Todos os místicos, em todo o mundo, sempre se sentiram impotentes no que se refere à comunicação. A comunhão é possível, mas a comunicação não o é. Isso deve ser entendido desde o princípio. A comunhão possui uma dimensão totalmente diferente; dois corações se encontram, e dá-se um caso de amor. A comunicação se faz de cabeça para cabeça. A comunhão se faz de coração para coração; a comunhão é um sentimento. Comunicação é conhecimento: só palavras são dadas, só palavras são ditas e só palavras recebidas e compreendidas. E as palavras são tais, a própria natureza das palavras é tão morta, que nada do que é vivo pode se relacionar através delas. Mesmo na vida comum - deixando de lado o Definitivo - mesmo um momento estático, quando realmente sentes algo e tornas-te algo, é impossível dizê-lo através de palavras.

Na minha infância eu costumava ir ao rio, logo ao amanhecer. A povoação é pequena. O rio é muitíssimo preguiçoso, parece mesmo que nem flui. Pela manhã, quando o sol ainda não se levantou, não se pode ver se corre, tão lento e silencioso ele se mostra. E pela manhã, quando não há ninguém ali, antes de os banhistas chegarem, o silêncio do rio é espantoso. Nem mesmo os pássaros cantam ainda, pela manhã; é muito cedo e não há som algum, apenas uma insondabilidade penetra tudo. E o cheiro das mangueiras suspende-se ao longo de todo o rio.

Eu costumava ir até lá, para o mais recuado canto do rio, só para me sentar ali, só para estar ali. Não havia necessidade de fazer nada; só o estar ali já era suficiente, tão bela era a experiência. Tomava banho, nadava e, quando o sol se erguia, ia para a outra margem, para a vasta extensão de areia, enxugava-me sob o sol, deitando-me ali, e, às vezes, adormecendo.

Quando voltava, minha mãe costumava perguntar: "Que estiveste fazendo durante toda a manhã?" E eu respondia: "Nada." Porque, realmente, eu nada estava fazendo. Ela retornava: "Como é possível? Que não tenhas feito nada? Deves ter estado a fazer alguma coisa." Ela tinha razão, mas eu também não estava errado.

Eu não tinha estado a fazer coisa alguma. Estivera apenas ali, com o rio, sem nada fazer, deixando que as coisas acontecessem. Se sentia vontade de nadar - preste atenção -, se sentia vontade de nadar, nadava; mas não era um ato de minha parte, eu não estava forçando nada. Se sentia vontade de dormir, dormia. As coisas aconteciam, mas não havia o que as fazia acontecer. E minha primeira experiência de satori iniciou-se junto àquele rio: nada fazer, estar ali, simplesmente, e milhões de coisas acontecendo.
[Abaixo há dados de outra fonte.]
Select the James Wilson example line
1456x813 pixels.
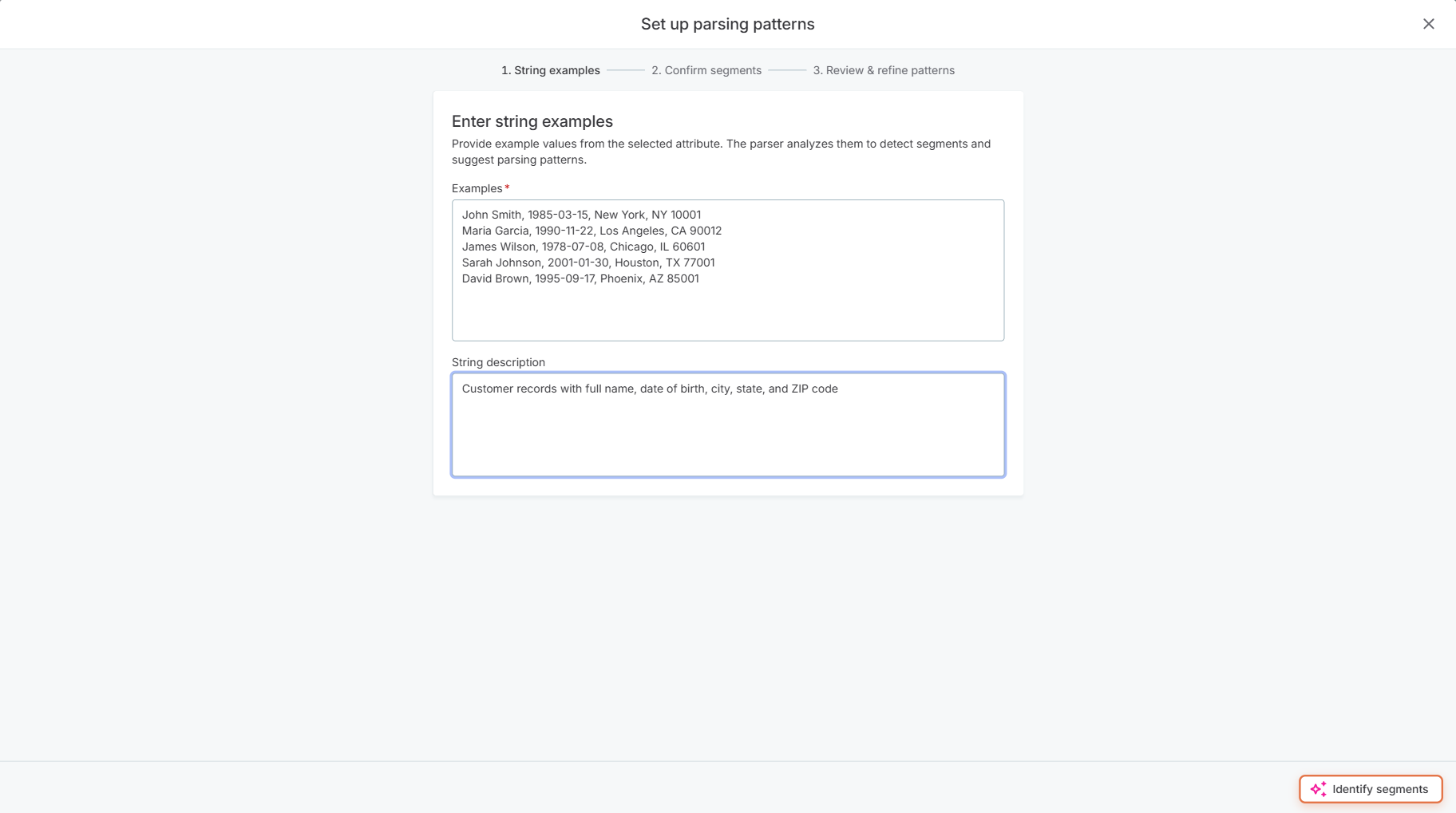click(584, 247)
Minha mãe, entretanto, insistia em que alguma coisa eu estivera fazendo; então eu dizia: "Está bem, tomei um banho e enxuguei meu corpo ao sol." Ela, então, se mostrava satisfeita. Eu, porém, não o estava, porque o que se passava no rio não podia ser expressado por palavras. "Tomei um banho" parece algo tão falho e descorado! Brincar no rio, boiar, nadar no rio eram experiências de tal modo profundas, que não fazia sentido algum dizer simplesmente: "Tomei um banho." Ou dizer apenas: "Eu estive ali, caminhei pela margem, sentei-me ali" - palavras que nada transmitiram.
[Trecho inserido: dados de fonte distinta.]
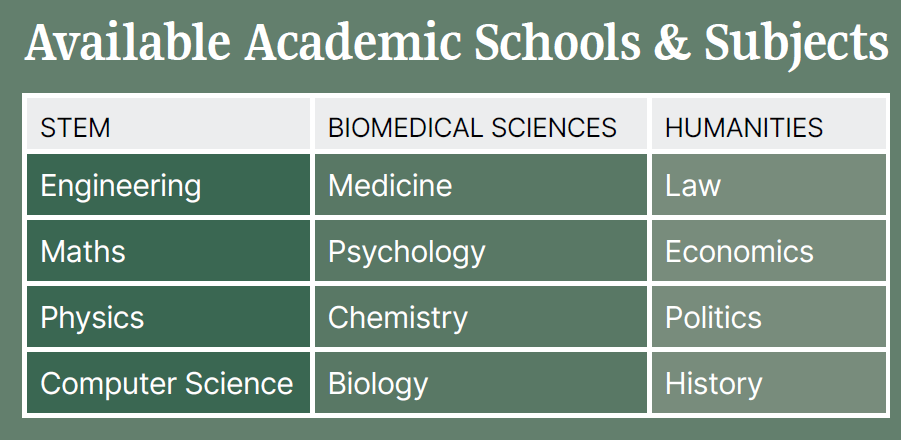Click the word Academic in the title
Screen dimensions: 901x440
353,43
Mesmo na vida cotidiana sentimos a inutilidade das palavras. E se ainda não sentiste a inutilidade das palavras, é porque não estiveste vivo, viveste apenas superficialmente. Se o que viveste, seja lá o que for, pode ser transmitido através de palavras, isso significa que absolutamente não viveste.

Quando, pela primeira vez, algo para além das palavras começa a acontecer, então a vida acontece para ti, a vida bate à tua porta. E quando o definitivo bate à tua porta, tu simplesmente te vês para além das palavras - tornas-te mudo, não podes falar. Nem mesmo uma só palavra se delineará em teu interior. E o que for que possas dizer parecerá tão descorado, tão morto, tão sem sentido, tão destituído de qualquer significação, que pensarás estar sendo injusto para com a experiência que te aconteceu. Lembra-te disto, porque Mahamudra é a última, a Definitiva experiência.

Mahamudra significa um orgasmo total com o Universo. Se tiveres amado alguém, algumas vezes sentiste uma fusão, uma submersão - os dois já não são dois. Os corpos permanecem separados, mas há algo entre esses corpos, algo como uma ponte, uma ponte de ouro, e a duplicidade interior desaparece. Uma vida-energia vibra em ambos os pólos. Se isso já aconteceu contigo, poderás compreender o que é Mahamudra.